依頼内容 A: アンケート依頼の文章のうち「そこで多くの分野や研究者に」で始まる段落を、主な内容を残して一文で短く書き直すこと。
依頼内容 B:
アンケート依頼の文章について、次の問いに答えてください。
(i) アンケートに使われているのは何か。
(ii) 筆者が属している分野は何か。
(iii) アンケート結果はどこで、どのように公表されるか。

==== 抜粋本文

「研究とは何か?」アンケートにご協力下さい

Ph.Dコラム

中学・高校の研究指導を行っている先生方と接していると、「研究とは何か?」「良い研究とはどんなものか?」という点で混乱が生じているように感じることが多いです。

私自身の経験や信念に基づいてアドバイスを行っていますが、やはり分野や研究者によって異なる部分も大きいと思います。

(私自身、特にそのような教育を受けた記憶はなく、先輩方の背中を見て自分で解釈したものです)

また学会や大学等から統一見解が示された事例を知りませんが、おそらく「統一見解」にこだわると、玉虫色の参考にならない形になると予想します。

そこで多くの分野や研究者にアンケートにお答え頂いて、その共通性や多様性をそのまま示すことで、高校や中学のPh.Dを持たない先生方に参考にしていただきたいと考えています。

またこのようなアンケートは、学部生や大学院生の若手の人達にも役立つと期待しています。

是非とも多くの方々にお答えいただきたいと考えていますので、ご協力をよろしくお願いいたします。

 

研究を専門とする方だけではなく、学生さんや中学・高校の教員の方々にもお答え頂いた方が有益な情報になります

是非ともご参加ください。

 

私は生物系の植物分野に属していますので、必然的にそちらの方面に回答者が偏る可能性が高いです。

ご賛同頂ける場合は、できれば他の分野にも周知していただけると幸いです。

(特に大学の先生方に他の学科や学部の先生にご紹介いただければ幸甚に存じます)

アンケート結果は当ホームページで定期的に公表させていただきます。

(理想通りに行けば、少しずつ色々な分野に広がっていくと思いますので)

 

アンケートはgoogle フォームを使っています。

当ホームページとしては、個人情報の収集は行っておりませんし、匿名のままでお答えいただけます。

(ただし、google社が何かしらの形で情報を集めている可能性は否定できません)

 

 

コメント

  1. 匿名 より:

    アンケートの専門家を入れたアンケートを作製した方がよいと思いました。

========
==== 記録データ

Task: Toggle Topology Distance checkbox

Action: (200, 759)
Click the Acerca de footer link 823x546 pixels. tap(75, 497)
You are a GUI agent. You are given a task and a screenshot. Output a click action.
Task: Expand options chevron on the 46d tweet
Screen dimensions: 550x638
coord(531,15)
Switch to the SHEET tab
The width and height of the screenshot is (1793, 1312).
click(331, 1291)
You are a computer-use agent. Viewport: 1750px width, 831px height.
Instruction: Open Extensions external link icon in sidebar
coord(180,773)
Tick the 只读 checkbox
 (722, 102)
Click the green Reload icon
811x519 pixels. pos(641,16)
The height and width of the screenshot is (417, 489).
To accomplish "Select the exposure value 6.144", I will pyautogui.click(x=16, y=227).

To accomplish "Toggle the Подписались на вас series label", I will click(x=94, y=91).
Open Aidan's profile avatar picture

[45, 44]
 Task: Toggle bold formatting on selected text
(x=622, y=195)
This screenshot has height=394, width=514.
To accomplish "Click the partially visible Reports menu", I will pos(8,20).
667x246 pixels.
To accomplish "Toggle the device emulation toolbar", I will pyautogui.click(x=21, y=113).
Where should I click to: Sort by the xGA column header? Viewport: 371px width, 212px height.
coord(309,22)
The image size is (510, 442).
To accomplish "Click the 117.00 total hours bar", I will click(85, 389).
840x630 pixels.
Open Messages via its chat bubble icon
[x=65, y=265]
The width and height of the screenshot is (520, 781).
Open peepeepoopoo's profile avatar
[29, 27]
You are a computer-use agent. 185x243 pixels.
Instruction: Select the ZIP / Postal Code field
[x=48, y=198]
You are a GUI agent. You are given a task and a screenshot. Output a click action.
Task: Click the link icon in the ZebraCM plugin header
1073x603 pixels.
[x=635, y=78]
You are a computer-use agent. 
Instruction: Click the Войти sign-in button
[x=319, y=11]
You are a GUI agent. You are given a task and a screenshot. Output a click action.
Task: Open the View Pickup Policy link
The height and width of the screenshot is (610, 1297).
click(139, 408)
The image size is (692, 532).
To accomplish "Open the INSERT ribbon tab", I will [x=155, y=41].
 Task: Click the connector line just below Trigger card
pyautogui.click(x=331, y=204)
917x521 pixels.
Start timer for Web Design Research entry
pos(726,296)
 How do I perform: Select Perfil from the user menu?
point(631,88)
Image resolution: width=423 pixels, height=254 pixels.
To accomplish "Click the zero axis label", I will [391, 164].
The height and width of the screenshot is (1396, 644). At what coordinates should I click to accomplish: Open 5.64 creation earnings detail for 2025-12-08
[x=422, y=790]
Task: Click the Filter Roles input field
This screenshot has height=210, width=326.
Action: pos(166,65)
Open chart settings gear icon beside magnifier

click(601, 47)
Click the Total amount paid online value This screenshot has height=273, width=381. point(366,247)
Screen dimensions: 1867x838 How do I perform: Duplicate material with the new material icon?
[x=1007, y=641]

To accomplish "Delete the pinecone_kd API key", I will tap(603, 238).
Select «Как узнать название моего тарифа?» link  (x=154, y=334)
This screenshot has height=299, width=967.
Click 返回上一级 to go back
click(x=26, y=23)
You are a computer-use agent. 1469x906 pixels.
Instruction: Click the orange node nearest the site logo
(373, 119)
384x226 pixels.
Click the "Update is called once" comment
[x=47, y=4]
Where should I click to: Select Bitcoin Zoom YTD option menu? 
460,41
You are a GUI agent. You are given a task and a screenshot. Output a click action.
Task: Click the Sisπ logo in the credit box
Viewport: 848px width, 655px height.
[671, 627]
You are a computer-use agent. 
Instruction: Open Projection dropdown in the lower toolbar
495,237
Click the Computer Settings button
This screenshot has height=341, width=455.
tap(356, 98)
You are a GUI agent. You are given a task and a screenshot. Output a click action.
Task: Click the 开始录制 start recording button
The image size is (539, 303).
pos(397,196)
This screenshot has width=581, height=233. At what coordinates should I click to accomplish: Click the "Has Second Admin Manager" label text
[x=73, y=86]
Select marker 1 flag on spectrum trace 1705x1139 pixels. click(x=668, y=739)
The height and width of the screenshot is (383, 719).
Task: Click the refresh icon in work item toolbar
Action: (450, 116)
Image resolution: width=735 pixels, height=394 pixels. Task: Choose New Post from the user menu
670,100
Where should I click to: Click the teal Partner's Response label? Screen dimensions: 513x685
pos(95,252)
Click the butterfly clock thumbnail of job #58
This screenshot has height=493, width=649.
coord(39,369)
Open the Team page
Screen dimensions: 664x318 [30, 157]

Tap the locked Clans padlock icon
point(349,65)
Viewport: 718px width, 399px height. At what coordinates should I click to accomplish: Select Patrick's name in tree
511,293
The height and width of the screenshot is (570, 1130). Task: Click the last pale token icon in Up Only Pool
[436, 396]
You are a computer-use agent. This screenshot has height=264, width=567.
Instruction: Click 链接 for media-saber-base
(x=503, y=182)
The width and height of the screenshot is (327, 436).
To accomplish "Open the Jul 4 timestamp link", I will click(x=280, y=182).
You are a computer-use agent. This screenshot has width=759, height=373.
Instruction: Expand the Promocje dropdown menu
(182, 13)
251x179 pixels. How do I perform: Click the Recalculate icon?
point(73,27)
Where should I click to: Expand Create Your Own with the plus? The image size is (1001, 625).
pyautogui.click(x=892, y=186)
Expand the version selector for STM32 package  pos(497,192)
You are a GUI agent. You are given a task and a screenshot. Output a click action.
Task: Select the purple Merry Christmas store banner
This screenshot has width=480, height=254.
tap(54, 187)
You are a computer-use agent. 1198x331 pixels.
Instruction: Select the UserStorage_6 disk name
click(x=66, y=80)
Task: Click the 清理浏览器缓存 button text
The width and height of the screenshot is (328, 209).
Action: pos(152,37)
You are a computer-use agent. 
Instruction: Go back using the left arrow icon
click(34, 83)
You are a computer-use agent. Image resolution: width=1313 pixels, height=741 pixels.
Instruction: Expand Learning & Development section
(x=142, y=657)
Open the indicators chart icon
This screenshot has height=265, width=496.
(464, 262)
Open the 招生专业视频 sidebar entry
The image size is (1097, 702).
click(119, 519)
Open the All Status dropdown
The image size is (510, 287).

========

回答 A: 多くの分野の研究者へのアンケートで共通性と多様性をそのまま示し、Ph.Dを持たない中学・高校の先生方の参考にしてもらいたい。

回答 B:
(i) google フォーム
(ii) 生物系の植物分野
(iii) 当ホームページで定期的に公表される。